## Begin THE INPUT
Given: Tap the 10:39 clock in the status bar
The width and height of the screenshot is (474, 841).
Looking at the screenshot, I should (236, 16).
## End THE INPUT
## Begin THE INPUT
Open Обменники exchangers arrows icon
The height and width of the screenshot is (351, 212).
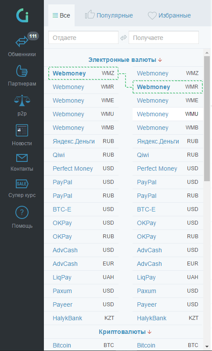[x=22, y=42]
## End THE INPUT
## Begin THE INPUT
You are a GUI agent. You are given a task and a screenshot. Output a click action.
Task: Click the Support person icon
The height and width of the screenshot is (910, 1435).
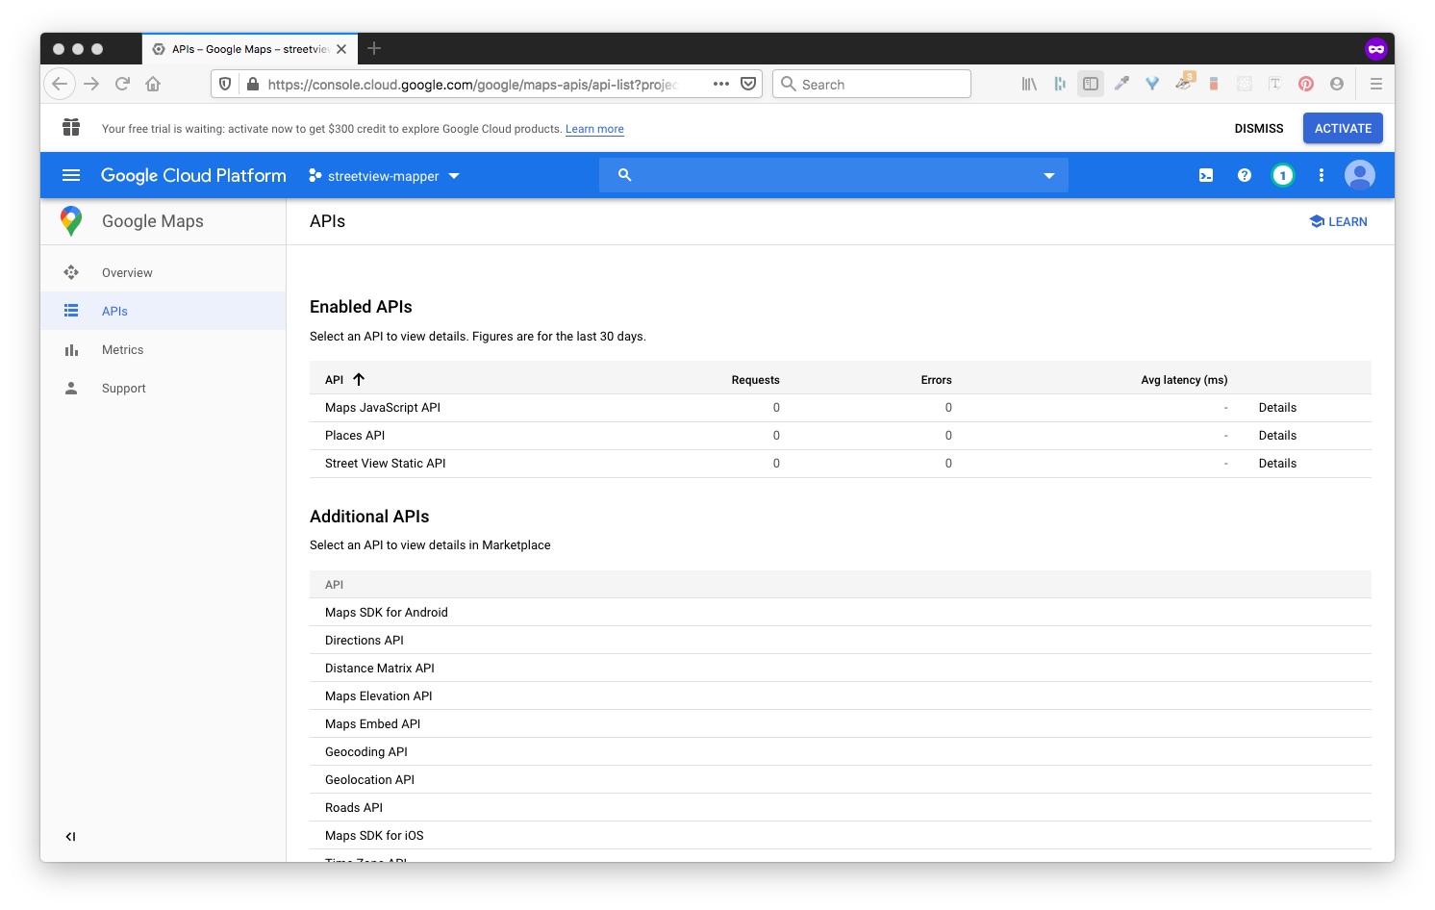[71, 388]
## End THE INPUT
• **WHAT NEEDS TO BE DONE**:
Can you reproduce, word for word, the part of the entries that opens with the line containing "Given: Tap the 10:39 clock in the status bar" and closes with the line containing "Looking at the", including both of those lines?

• **ANSWER TO THIS EXERCISE**:
Given: Tap the 10:39 clock in the status bar
The width and height of the screenshot is (474, 841).
Looking at the screenshot, I should (236, 16).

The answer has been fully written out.